Mau tempo "varreu" estufas da Póvoa, Vila do Conde e Esposende

O mau tempo destruiu a maior parte das explorações agrícolas da Póvoa de Varzim, Vila do Conde e Esposende, em prejuízos que ascendem a "alguns milhões de euros", disse à Lusa o presidente da associação dos horticultores da Póvoa de Varzim.

Durante a noite e manhã de hoje, "as estufas foram varridas pela chuva e rajadas de vento", lamentou Carlos Alberto Lino que, e numa primeira análise, avança que "já há prejuízos contabilizados superiores a dois milhões de euros".

Esta estimativa reporta-se apenas a "400 explorações", localizadas na zona da Póvoa de Varzim, mais concretamente nas freguesias de Navais, Aguçadoura, Amorim e Terroso.

Mas, há ainda muitas estufas nos municípios de Vila do Conde e Esposende num total de cerca de "2000 explorações que também foram destruídas pelo mau tempo, mas ainda há que contabilizar esses prejuízos", apontou o também horticultor.

Carlos Alberto Lino contou ainda que, e além das estufas, "há também armazéns e muitos equipamentos, que serviam para a prática agrícola, que ficaram completamente desfeitos.

Os horticultores "vão precisar de ajudas e todos os meios terão que ser acionados", alerta Carlos Alberto Lino que explica ainda que, nesta altura, as autarquias locais, assim como a Direção Regional de Agricultura do Norte, já estiveram no local.

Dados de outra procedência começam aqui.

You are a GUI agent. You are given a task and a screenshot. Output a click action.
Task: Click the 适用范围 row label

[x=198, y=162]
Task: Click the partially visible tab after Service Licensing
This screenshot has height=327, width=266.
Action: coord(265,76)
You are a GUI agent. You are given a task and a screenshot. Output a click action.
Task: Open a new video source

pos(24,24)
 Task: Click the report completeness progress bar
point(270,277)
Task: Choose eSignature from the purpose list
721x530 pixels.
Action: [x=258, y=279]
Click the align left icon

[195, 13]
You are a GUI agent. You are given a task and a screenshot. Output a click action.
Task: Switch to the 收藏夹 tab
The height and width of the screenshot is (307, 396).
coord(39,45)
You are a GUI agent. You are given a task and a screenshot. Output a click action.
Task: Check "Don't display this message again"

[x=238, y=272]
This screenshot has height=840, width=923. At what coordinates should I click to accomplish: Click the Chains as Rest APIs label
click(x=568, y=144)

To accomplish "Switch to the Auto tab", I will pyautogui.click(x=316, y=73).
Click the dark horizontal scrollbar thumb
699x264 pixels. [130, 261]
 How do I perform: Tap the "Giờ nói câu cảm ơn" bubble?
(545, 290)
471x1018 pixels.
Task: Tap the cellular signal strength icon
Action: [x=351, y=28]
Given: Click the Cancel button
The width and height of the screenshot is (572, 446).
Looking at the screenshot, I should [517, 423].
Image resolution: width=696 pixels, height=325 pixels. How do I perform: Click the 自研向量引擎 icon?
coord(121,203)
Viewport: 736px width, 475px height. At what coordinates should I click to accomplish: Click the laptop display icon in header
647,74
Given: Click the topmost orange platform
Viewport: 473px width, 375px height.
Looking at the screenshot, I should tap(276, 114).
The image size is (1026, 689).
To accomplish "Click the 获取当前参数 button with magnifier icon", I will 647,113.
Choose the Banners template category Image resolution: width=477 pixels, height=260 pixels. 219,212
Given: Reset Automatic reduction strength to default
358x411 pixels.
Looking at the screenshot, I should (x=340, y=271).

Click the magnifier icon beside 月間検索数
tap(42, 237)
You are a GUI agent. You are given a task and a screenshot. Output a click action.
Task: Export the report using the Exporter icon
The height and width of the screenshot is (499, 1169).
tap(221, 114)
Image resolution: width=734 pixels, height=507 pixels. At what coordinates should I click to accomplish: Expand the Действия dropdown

Esta não é a primeira vez que estas explorações são "atacadas" pelo mau tempo, sendo que nos anos de 2010 e 2011 a Horpozim estimou prejuízos na ordem dos quatro milhões de euros.

"Ficámos com as produções todas no chão. Não sei como iremos sobreviver. É o desespero total", concluiu o presidente da Horpozim à Lusa.